#### Problem statement
The answer must be every entry, given again word for word.

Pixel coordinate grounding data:
=== Begin Enclosure ===

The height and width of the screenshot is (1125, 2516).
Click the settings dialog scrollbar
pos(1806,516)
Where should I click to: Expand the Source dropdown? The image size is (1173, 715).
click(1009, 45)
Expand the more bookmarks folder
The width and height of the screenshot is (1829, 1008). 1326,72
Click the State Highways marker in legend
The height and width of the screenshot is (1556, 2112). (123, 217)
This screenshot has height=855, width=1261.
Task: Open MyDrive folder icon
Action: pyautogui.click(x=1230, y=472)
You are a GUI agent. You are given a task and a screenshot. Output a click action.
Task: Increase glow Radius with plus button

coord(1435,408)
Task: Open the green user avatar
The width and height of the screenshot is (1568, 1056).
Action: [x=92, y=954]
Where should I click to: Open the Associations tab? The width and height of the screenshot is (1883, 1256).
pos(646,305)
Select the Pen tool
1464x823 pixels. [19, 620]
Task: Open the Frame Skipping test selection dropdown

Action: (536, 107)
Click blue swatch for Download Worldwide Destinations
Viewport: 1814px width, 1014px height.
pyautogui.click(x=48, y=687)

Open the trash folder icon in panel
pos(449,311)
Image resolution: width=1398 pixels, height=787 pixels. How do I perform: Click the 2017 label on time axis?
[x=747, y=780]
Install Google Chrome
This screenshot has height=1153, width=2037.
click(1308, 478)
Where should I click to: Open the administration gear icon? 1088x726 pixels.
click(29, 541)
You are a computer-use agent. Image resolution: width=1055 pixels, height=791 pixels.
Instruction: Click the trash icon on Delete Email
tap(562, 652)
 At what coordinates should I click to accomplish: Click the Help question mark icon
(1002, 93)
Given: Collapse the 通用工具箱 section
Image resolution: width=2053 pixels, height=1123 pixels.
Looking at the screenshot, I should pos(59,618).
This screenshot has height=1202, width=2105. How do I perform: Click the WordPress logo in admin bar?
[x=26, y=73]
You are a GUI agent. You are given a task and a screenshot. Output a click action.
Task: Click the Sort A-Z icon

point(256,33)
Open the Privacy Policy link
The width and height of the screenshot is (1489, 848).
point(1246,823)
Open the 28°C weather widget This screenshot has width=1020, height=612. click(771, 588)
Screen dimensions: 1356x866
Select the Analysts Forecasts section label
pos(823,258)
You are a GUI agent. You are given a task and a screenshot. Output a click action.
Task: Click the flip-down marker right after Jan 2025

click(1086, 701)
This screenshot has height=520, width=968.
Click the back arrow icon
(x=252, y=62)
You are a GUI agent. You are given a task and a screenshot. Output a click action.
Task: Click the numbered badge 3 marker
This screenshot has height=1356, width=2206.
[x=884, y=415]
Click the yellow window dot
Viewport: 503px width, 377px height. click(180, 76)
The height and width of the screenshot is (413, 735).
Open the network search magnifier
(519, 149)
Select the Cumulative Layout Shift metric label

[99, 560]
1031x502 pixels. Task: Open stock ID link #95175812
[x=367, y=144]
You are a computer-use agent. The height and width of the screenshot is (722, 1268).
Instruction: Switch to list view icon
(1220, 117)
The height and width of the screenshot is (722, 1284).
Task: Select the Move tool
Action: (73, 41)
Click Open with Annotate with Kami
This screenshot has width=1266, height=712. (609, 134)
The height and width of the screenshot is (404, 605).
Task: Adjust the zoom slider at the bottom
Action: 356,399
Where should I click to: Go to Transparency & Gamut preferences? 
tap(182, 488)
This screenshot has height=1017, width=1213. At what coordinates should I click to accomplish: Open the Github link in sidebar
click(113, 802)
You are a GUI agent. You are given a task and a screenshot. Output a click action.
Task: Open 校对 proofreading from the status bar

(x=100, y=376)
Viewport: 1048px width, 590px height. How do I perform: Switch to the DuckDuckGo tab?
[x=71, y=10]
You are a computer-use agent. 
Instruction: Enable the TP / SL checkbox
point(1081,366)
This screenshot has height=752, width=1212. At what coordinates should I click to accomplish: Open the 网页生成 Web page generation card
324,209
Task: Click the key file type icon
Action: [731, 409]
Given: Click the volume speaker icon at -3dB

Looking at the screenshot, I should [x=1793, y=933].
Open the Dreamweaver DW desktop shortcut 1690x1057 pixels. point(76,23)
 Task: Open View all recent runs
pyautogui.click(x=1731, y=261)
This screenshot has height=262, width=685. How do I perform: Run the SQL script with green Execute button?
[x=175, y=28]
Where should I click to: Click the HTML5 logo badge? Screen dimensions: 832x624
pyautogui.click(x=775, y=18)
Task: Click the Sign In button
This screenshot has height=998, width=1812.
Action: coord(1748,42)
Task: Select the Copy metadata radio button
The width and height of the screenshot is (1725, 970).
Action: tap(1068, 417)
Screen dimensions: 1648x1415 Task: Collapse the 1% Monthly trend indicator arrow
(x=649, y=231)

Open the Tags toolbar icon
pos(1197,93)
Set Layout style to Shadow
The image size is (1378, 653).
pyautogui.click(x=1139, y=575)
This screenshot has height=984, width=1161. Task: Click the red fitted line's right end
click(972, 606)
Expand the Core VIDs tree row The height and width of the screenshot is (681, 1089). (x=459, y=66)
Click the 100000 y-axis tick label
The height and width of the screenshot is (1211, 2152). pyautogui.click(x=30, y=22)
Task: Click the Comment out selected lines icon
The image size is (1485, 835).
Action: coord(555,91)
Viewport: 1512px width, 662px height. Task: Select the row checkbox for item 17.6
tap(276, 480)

=== End Enclosure ===

#### Completed task
The height and width of the screenshot is (1125, 2516).
Click the settings dialog scrollbar
pos(1806,516)
Where should I click to: Expand the Source dropdown? The image size is (1173, 715).
click(1009, 45)
Expand the more bookmarks folder
The width and height of the screenshot is (1829, 1008). 1326,72
Click the State Highways marker in legend
The height and width of the screenshot is (1556, 2112). (123, 217)
This screenshot has height=855, width=1261.
Task: Open MyDrive folder icon
Action: pyautogui.click(x=1230, y=472)
You are a GUI agent. You are given a task and a screenshot. Output a click action.
Task: Increase glow Radius with plus button

coord(1435,408)
Task: Open the green user avatar
The width and height of the screenshot is (1568, 1056).
Action: [x=92, y=954]
Where should I click to: Open the Associations tab? The width and height of the screenshot is (1883, 1256).
pos(646,305)
Select the Pen tool
1464x823 pixels. [19, 620]
Task: Open the Frame Skipping test selection dropdown

Action: (536, 107)
Click blue swatch for Download Worldwide Destinations
Viewport: 1814px width, 1014px height.
pyautogui.click(x=48, y=687)

Open the trash folder icon in panel
pos(449,311)
Image resolution: width=1398 pixels, height=787 pixels. How do I perform: Click the 2017 label on time axis?
[x=747, y=780]
Install Google Chrome
This screenshot has height=1153, width=2037.
click(1308, 478)
Where should I click to: Open the administration gear icon? 1088x726 pixels.
click(29, 541)
You are a computer-use agent. Image resolution: width=1055 pixels, height=791 pixels.
Instruction: Click the trash icon on Delete Email
tap(562, 652)
 At what coordinates should I click to accomplish: Click the Help question mark icon
(1002, 93)
Given: Collapse the 通用工具箱 section
Image resolution: width=2053 pixels, height=1123 pixels.
Looking at the screenshot, I should pos(59,618).
This screenshot has height=1202, width=2105. How do I perform: Click the WordPress logo in admin bar?
[x=26, y=73]
You are a GUI agent. You are given a task and a screenshot. Output a click action.
Task: Click the Sort A-Z icon

point(256,33)
Open the Privacy Policy link
The width and height of the screenshot is (1489, 848).
point(1246,823)
Open the 28°C weather widget This screenshot has width=1020, height=612. click(771, 588)
Screen dimensions: 1356x866
Select the Analysts Forecasts section label
pos(823,258)
You are a GUI agent. You are given a task and a screenshot. Output a click action.
Task: Click the flip-down marker right after Jan 2025

click(1086, 701)
This screenshot has height=520, width=968.
Click the back arrow icon
(x=252, y=62)
You are a GUI agent. You are given a task and a screenshot. Output a click action.
Task: Click the numbered badge 3 marker
This screenshot has height=1356, width=2206.
[x=884, y=415]
Click the yellow window dot
Viewport: 503px width, 377px height. click(180, 76)
The height and width of the screenshot is (413, 735).
Open the network search magnifier
(519, 149)
Select the Cumulative Layout Shift metric label

[99, 560]
1031x502 pixels. Task: Open stock ID link #95175812
[x=367, y=144]
You are a computer-use agent. The height and width of the screenshot is (722, 1268).
Instruction: Switch to list view icon
(1220, 117)
The height and width of the screenshot is (722, 1284).
Task: Select the Move tool
Action: (73, 41)
Click Open with Annotate with Kami
This screenshot has width=1266, height=712. (609, 134)
The height and width of the screenshot is (404, 605).
Task: Adjust the zoom slider at the bottom
Action: 356,399
Where should I click to: Go to Transparency & Gamut preferences? 
tap(182, 488)
This screenshot has height=1017, width=1213. At what coordinates should I click to accomplish: Open the Github link in sidebar
click(113, 802)
You are a GUI agent. You are given a task and a screenshot. Output a click action.
Task: Open 校对 proofreading from the status bar

(x=100, y=376)
Viewport: 1048px width, 590px height. How do I perform: Switch to the DuckDuckGo tab?
[x=71, y=10]
You are a computer-use agent. 
Instruction: Enable the TP / SL checkbox
point(1081,366)
This screenshot has height=752, width=1212. At what coordinates should I click to accomplish: Open the 网页生成 Web page generation card
324,209
Task: Click the key file type icon
Action: [731, 409]
Given: Click the volume speaker icon at -3dB

Looking at the screenshot, I should [x=1793, y=933].
Open the Dreamweaver DW desktop shortcut 1690x1057 pixels. point(76,23)
 Task: Open View all recent runs
pyautogui.click(x=1731, y=261)
This screenshot has height=262, width=685. How do I perform: Run the SQL script with green Execute button?
[x=175, y=28]
Where should I click to: Click the HTML5 logo badge? Screen dimensions: 832x624
pyautogui.click(x=775, y=18)
Task: Click the Sign In button
This screenshot has height=998, width=1812.
Action: coord(1748,42)
Task: Select the Copy metadata radio button
The width and height of the screenshot is (1725, 970).
Action: tap(1068, 417)
Screen dimensions: 1648x1415 Task: Collapse the 1% Monthly trend indicator arrow
(x=649, y=231)

Open the Tags toolbar icon
pos(1197,93)
Set Layout style to Shadow
The image size is (1378, 653).
pyautogui.click(x=1139, y=575)
This screenshot has height=984, width=1161. Task: Click the red fitted line's right end
click(972, 606)
Expand the Core VIDs tree row The height and width of the screenshot is (681, 1089). (x=459, y=66)
Click the 100000 y-axis tick label
The height and width of the screenshot is (1211, 2152). pyautogui.click(x=30, y=22)
Task: Click the Comment out selected lines icon
The image size is (1485, 835).
Action: coord(555,91)
Viewport: 1512px width, 662px height. Task: Select the row checkbox for item 17.6
tap(276, 480)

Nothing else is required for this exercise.